**Descrizione del problema**
Riporti fedelmente le righe seguenti, senza alcuna modifica, per tutte le voci.

(Dati sulla localizzazione di obiettivi visibili)

_ _ _ _ _

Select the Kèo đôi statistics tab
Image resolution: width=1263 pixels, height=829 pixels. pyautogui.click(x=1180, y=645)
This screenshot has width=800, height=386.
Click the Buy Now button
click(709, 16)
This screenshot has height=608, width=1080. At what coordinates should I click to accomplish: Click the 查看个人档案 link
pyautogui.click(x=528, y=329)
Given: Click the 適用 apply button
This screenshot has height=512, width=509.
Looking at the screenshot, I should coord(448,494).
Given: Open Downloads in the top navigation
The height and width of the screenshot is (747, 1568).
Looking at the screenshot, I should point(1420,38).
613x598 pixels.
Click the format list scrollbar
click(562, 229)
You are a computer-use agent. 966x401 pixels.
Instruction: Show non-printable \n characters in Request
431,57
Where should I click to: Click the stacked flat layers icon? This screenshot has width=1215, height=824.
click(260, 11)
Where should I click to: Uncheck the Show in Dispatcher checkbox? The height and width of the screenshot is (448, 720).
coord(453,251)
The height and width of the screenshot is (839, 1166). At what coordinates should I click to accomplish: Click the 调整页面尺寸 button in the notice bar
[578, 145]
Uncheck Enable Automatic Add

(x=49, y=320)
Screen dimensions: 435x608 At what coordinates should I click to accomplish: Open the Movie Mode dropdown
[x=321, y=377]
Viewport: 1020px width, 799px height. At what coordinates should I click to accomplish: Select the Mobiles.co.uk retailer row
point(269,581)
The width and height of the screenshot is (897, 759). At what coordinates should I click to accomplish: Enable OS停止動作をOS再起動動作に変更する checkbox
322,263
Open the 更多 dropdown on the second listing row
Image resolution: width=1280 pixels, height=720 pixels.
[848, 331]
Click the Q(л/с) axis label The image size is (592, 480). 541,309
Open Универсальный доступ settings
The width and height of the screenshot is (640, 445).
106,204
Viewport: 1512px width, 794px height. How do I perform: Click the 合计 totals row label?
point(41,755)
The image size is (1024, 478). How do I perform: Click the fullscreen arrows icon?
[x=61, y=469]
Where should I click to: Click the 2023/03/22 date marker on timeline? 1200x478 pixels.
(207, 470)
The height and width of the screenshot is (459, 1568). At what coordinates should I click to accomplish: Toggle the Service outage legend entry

_ _ _ _ _

**Risultato del compito**
Select the Kèo đôi statistics tab
Image resolution: width=1263 pixels, height=829 pixels. pyautogui.click(x=1180, y=645)
This screenshot has width=800, height=386.
Click the Buy Now button
click(709, 16)
This screenshot has height=608, width=1080. At what coordinates should I click to accomplish: Click the 查看个人档案 link
pyautogui.click(x=528, y=329)
Given: Click the 適用 apply button
This screenshot has height=512, width=509.
Looking at the screenshot, I should coord(448,494).
Given: Open Downloads in the top navigation
The height and width of the screenshot is (747, 1568).
Looking at the screenshot, I should point(1420,38).
613x598 pixels.
Click the format list scrollbar
click(562, 229)
You are a computer-use agent. 966x401 pixels.
Instruction: Show non-printable \n characters in Request
431,57
Where should I click to: Click the stacked flat layers icon? This screenshot has width=1215, height=824.
click(260, 11)
Where should I click to: Uncheck the Show in Dispatcher checkbox? The height and width of the screenshot is (448, 720).
coord(453,251)
The height and width of the screenshot is (839, 1166). At what coordinates should I click to accomplish: Click the 调整页面尺寸 button in the notice bar
[578, 145]
Uncheck Enable Automatic Add

(x=49, y=320)
Screen dimensions: 435x608 At what coordinates should I click to accomplish: Open the Movie Mode dropdown
[x=321, y=377]
Viewport: 1020px width, 799px height. At what coordinates should I click to accomplish: Select the Mobiles.co.uk retailer row
point(269,581)
The width and height of the screenshot is (897, 759). At what coordinates should I click to accomplish: Enable OS停止動作をOS再起動動作に変更する checkbox
322,263
Open the 更多 dropdown on the second listing row
Image resolution: width=1280 pixels, height=720 pixels.
[848, 331]
Click the Q(л/с) axis label The image size is (592, 480). 541,309
Open Универсальный доступ settings
The width and height of the screenshot is (640, 445).
106,204
Viewport: 1512px width, 794px height. How do I perform: Click the 合计 totals row label?
point(41,755)
The image size is (1024, 478). How do I perform: Click the fullscreen arrows icon?
[x=61, y=469]
Where should I click to: Click the 2023/03/22 date marker on timeline? 1200x478 pixels.
(207, 470)
The height and width of the screenshot is (459, 1568). At what coordinates should I click to accomplish: Toggle the Service outage legend entry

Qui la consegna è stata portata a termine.